- Compito
Riscrivete tutto il materiale sostituendo ogni occorrenza di "computer-use agent" con "desktop agent" e lasciando invariato il resto.

- Materiale di partenza
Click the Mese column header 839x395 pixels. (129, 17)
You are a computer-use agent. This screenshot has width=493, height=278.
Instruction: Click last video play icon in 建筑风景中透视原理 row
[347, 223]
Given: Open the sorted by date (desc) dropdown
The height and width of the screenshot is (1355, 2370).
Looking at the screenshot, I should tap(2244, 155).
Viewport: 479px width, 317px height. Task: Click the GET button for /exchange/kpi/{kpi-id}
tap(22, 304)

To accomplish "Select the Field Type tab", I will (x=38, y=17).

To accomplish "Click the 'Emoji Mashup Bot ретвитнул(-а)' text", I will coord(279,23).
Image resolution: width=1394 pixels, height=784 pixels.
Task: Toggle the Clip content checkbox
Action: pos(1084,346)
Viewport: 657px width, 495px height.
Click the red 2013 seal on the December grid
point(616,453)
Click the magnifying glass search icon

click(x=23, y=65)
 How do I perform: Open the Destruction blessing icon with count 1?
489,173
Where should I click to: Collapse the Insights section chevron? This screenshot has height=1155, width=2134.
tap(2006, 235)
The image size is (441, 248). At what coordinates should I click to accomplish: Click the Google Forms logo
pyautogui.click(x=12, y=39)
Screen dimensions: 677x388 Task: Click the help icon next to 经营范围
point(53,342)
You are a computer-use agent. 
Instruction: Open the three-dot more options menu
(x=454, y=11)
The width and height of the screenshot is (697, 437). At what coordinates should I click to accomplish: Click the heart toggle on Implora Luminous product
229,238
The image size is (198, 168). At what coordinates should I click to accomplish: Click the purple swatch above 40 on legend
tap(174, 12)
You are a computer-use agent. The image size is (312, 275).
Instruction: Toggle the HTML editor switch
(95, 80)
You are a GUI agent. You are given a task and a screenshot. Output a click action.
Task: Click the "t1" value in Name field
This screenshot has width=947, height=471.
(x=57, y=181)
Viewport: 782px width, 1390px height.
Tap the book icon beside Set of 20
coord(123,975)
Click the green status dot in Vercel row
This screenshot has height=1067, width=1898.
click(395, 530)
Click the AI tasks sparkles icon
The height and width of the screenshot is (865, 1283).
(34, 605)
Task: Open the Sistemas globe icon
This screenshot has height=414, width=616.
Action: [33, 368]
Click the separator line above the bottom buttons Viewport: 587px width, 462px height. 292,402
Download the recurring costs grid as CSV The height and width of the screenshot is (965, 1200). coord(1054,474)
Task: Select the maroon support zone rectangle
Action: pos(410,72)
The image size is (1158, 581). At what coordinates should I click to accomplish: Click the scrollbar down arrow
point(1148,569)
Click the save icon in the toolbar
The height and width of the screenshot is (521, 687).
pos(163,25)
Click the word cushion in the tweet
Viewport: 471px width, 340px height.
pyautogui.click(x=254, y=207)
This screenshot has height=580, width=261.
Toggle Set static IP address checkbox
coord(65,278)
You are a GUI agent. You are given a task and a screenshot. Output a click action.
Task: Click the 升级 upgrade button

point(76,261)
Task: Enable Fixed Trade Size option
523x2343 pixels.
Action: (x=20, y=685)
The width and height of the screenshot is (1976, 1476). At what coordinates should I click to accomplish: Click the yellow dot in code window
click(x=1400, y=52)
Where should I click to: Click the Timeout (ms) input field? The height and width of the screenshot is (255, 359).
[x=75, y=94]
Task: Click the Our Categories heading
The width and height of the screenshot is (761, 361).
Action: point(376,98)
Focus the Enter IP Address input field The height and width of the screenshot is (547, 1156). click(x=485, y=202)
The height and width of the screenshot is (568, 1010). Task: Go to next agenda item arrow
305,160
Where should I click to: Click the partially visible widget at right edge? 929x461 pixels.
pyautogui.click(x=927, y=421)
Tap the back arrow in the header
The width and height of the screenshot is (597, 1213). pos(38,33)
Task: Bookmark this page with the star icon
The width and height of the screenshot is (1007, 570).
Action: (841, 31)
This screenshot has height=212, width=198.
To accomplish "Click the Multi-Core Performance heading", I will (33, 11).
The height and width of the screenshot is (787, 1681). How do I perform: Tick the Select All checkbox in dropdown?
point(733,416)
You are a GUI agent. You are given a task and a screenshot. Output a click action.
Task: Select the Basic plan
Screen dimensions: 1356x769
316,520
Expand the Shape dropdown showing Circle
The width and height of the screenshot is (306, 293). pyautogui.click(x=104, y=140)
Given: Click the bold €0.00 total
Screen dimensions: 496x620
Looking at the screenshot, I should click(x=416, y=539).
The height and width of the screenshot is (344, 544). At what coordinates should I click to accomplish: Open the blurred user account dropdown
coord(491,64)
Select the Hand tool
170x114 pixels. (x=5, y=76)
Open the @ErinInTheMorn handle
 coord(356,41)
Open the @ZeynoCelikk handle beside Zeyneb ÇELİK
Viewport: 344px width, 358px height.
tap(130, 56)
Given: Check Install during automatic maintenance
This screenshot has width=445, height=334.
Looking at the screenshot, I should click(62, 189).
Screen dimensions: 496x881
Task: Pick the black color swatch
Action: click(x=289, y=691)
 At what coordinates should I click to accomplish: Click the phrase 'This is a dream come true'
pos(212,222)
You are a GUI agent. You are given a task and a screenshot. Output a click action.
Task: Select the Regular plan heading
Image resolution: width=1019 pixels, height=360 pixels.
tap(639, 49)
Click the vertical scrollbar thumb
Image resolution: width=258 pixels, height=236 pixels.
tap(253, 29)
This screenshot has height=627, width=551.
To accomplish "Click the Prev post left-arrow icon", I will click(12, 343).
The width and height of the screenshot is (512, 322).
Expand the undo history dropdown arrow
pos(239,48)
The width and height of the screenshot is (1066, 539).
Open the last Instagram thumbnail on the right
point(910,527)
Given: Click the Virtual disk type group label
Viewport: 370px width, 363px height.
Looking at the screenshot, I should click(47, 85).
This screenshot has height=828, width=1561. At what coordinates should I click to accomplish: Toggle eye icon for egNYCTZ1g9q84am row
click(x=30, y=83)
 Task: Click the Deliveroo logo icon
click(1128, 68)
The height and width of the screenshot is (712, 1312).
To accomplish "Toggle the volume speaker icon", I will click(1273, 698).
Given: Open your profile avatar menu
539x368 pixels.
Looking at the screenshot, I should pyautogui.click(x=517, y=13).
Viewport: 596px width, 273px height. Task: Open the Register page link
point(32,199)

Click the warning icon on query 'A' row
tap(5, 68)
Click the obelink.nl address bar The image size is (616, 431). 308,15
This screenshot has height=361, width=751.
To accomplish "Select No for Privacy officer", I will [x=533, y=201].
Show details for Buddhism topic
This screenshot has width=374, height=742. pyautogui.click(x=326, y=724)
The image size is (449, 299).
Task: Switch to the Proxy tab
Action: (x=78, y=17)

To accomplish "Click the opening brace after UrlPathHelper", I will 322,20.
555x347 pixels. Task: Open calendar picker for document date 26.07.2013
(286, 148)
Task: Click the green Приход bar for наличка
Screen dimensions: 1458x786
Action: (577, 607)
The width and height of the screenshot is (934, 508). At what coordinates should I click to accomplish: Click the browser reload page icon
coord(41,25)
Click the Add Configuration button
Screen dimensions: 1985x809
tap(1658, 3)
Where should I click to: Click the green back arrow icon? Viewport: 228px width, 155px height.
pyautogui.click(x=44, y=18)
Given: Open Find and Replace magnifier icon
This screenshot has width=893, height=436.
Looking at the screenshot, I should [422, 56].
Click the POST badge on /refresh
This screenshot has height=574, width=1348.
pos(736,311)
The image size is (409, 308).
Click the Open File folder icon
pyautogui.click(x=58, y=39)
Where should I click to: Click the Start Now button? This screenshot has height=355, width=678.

- Risposta
Click the Mese column header 839x395 pixels. (129, 17)
You are a desktop agent. This screenshot has width=493, height=278.
Instruction: Click last video play icon in 建筑风景中透视原理 row
[347, 223]
Given: Open the sorted by date (desc) dropdown
The height and width of the screenshot is (1355, 2370).
Looking at the screenshot, I should tap(2244, 155).
Viewport: 479px width, 317px height. Task: Click the GET button for /exchange/kpi/{kpi-id}
tap(22, 304)

To accomplish "Select the Field Type tab", I will (x=38, y=17).

To accomplish "Click the 'Emoji Mashup Bot ретвитнул(-а)' text", I will coord(279,23).
Image resolution: width=1394 pixels, height=784 pixels.
Task: Toggle the Clip content checkbox
Action: pos(1084,346)
Viewport: 657px width, 495px height.
Click the red 2013 seal on the December grid
point(616,453)
Click the magnifying glass search icon

click(x=23, y=65)
 How do I perform: Open the Destruction blessing icon with count 1?
489,173
Where should I click to: Collapse the Insights section chevron? This screenshot has height=1155, width=2134.
tap(2006, 235)
The image size is (441, 248). At what coordinates should I click to accomplish: Click the Google Forms logo
pyautogui.click(x=12, y=39)
Screen dimensions: 677x388 Task: Click the help icon next to 经营范围
point(53,342)
You are a desktop agent. 
Instruction: Open the three-dot more options menu
(x=454, y=11)
The width and height of the screenshot is (697, 437). At what coordinates should I click to accomplish: Click the heart toggle on Implora Luminous product
229,238
The image size is (198, 168). At what coordinates should I click to accomplish: Click the purple swatch above 40 on legend
tap(174, 12)
You are a desktop agent. The image size is (312, 275).
Instruction: Toggle the HTML editor switch
(95, 80)
You are a GUI agent. You are given a task and a screenshot. Output a click action.
Task: Click the "t1" value in Name field
This screenshot has width=947, height=471.
(x=57, y=181)
Viewport: 782px width, 1390px height.
Tap the book icon beside Set of 20
coord(123,975)
Click the green status dot in Vercel row
This screenshot has height=1067, width=1898.
click(395, 530)
Click the AI tasks sparkles icon
The height and width of the screenshot is (865, 1283).
(34, 605)
Task: Open the Sistemas globe icon
This screenshot has height=414, width=616.
Action: [33, 368]
Click the separator line above the bottom buttons Viewport: 587px width, 462px height. 292,402
Download the recurring costs grid as CSV The height and width of the screenshot is (965, 1200). coord(1054,474)
Task: Select the maroon support zone rectangle
Action: pos(410,72)
The image size is (1158, 581). At what coordinates should I click to accomplish: Click the scrollbar down arrow
point(1148,569)
Click the save icon in the toolbar
The height and width of the screenshot is (521, 687).
pos(163,25)
Click the word cushion in the tweet
Viewport: 471px width, 340px height.
pyautogui.click(x=254, y=207)
This screenshot has height=580, width=261.
Toggle Set static IP address checkbox
coord(65,278)
You are a GUI agent. You are given a task and a screenshot. Output a click action.
Task: Click the 升级 upgrade button

point(76,261)
Task: Enable Fixed Trade Size option
523x2343 pixels.
Action: (x=20, y=685)
The width and height of the screenshot is (1976, 1476). At what coordinates should I click to accomplish: Click the yellow dot in code window
click(x=1400, y=52)
Where should I click to: Click the Timeout (ms) input field? The height and width of the screenshot is (255, 359).
[x=75, y=94]
Task: Click the Our Categories heading
The width and height of the screenshot is (761, 361).
Action: point(376,98)
Focus the Enter IP Address input field The height and width of the screenshot is (547, 1156). click(x=485, y=202)
The height and width of the screenshot is (568, 1010). Task: Go to next agenda item arrow
305,160
Where should I click to: Click the partially visible widget at right edge? 929x461 pixels.
pyautogui.click(x=927, y=421)
Tap the back arrow in the header
The width and height of the screenshot is (597, 1213). pos(38,33)
Task: Bookmark this page with the star icon
The width and height of the screenshot is (1007, 570).
Action: (841, 31)
This screenshot has height=212, width=198.
To accomplish "Click the Multi-Core Performance heading", I will (33, 11).
The height and width of the screenshot is (787, 1681). How do I perform: Tick the Select All checkbox in dropdown?
point(733,416)
You are a GUI agent. You are given a task and a screenshot. Output a click action.
Task: Select the Basic plan
Screen dimensions: 1356x769
316,520
Expand the Shape dropdown showing Circle
The width and height of the screenshot is (306, 293). pyautogui.click(x=104, y=140)
Given: Click the bold €0.00 total
Screen dimensions: 496x620
Looking at the screenshot, I should click(x=416, y=539).
The height and width of the screenshot is (344, 544). At what coordinates should I click to accomplish: Open the blurred user account dropdown
coord(491,64)
Select the Hand tool
170x114 pixels. (x=5, y=76)
Open the @ErinInTheMorn handle
 coord(356,41)
Open the @ZeynoCelikk handle beside Zeyneb ÇELİK
Viewport: 344px width, 358px height.
tap(130, 56)
Given: Check Install during automatic maintenance
This screenshot has width=445, height=334.
Looking at the screenshot, I should click(62, 189).
Screen dimensions: 496x881
Task: Pick the black color swatch
Action: click(x=289, y=691)
 At what coordinates should I click to accomplish: Click the phrase 'This is a dream come true'
pos(212,222)
You are a GUI agent. You are given a task and a screenshot. Output a click action.
Task: Select the Regular plan heading
Image resolution: width=1019 pixels, height=360 pixels.
tap(639, 49)
Click the vertical scrollbar thumb
Image resolution: width=258 pixels, height=236 pixels.
tap(253, 29)
This screenshot has height=627, width=551.
To accomplish "Click the Prev post left-arrow icon", I will click(12, 343).
The width and height of the screenshot is (512, 322).
Expand the undo history dropdown arrow
pos(239,48)
The width and height of the screenshot is (1066, 539).
Open the last Instagram thumbnail on the right
point(910,527)
Given: Click the Virtual disk type group label
Viewport: 370px width, 363px height.
Looking at the screenshot, I should click(47, 85).
This screenshot has height=828, width=1561. At what coordinates should I click to accomplish: Toggle eye icon for egNYCTZ1g9q84am row
click(x=30, y=83)
 Task: Click the Deliveroo logo icon
click(1128, 68)
The height and width of the screenshot is (712, 1312).
To accomplish "Toggle the volume speaker icon", I will click(1273, 698).
Given: Open your profile avatar menu
539x368 pixels.
Looking at the screenshot, I should pyautogui.click(x=517, y=13).
Viewport: 596px width, 273px height. Task: Open the Register page link
point(32,199)

Click the warning icon on query 'A' row
tap(5, 68)
Click the obelink.nl address bar The image size is (616, 431). 308,15
This screenshot has height=361, width=751.
To accomplish "Select No for Privacy officer", I will [x=533, y=201].
Show details for Buddhism topic
This screenshot has width=374, height=742. pyautogui.click(x=326, y=724)
The image size is (449, 299).
Task: Switch to the Proxy tab
Action: (x=78, y=17)

To accomplish "Click the opening brace after UrlPathHelper", I will 322,20.
555x347 pixels. Task: Open calendar picker for document date 26.07.2013
(286, 148)
Task: Click the green Приход bar for наличка
Screen dimensions: 1458x786
Action: (577, 607)
The width and height of the screenshot is (934, 508). At what coordinates should I click to accomplish: Click the browser reload page icon
coord(41,25)
Click the Add Configuration button
Screen dimensions: 1985x809
tap(1658, 3)
Where should I click to: Click the green back arrow icon? Viewport: 228px width, 155px height.
pyautogui.click(x=44, y=18)
Given: Open Find and Replace magnifier icon
This screenshot has width=893, height=436.
Looking at the screenshot, I should [422, 56].
Click the POST badge on /refresh
This screenshot has height=574, width=1348.
pos(736,311)
The image size is (409, 308).
Click the Open File folder icon
pyautogui.click(x=58, y=39)
Where should I click to: Click the Start Now button? This screenshot has height=355, width=678.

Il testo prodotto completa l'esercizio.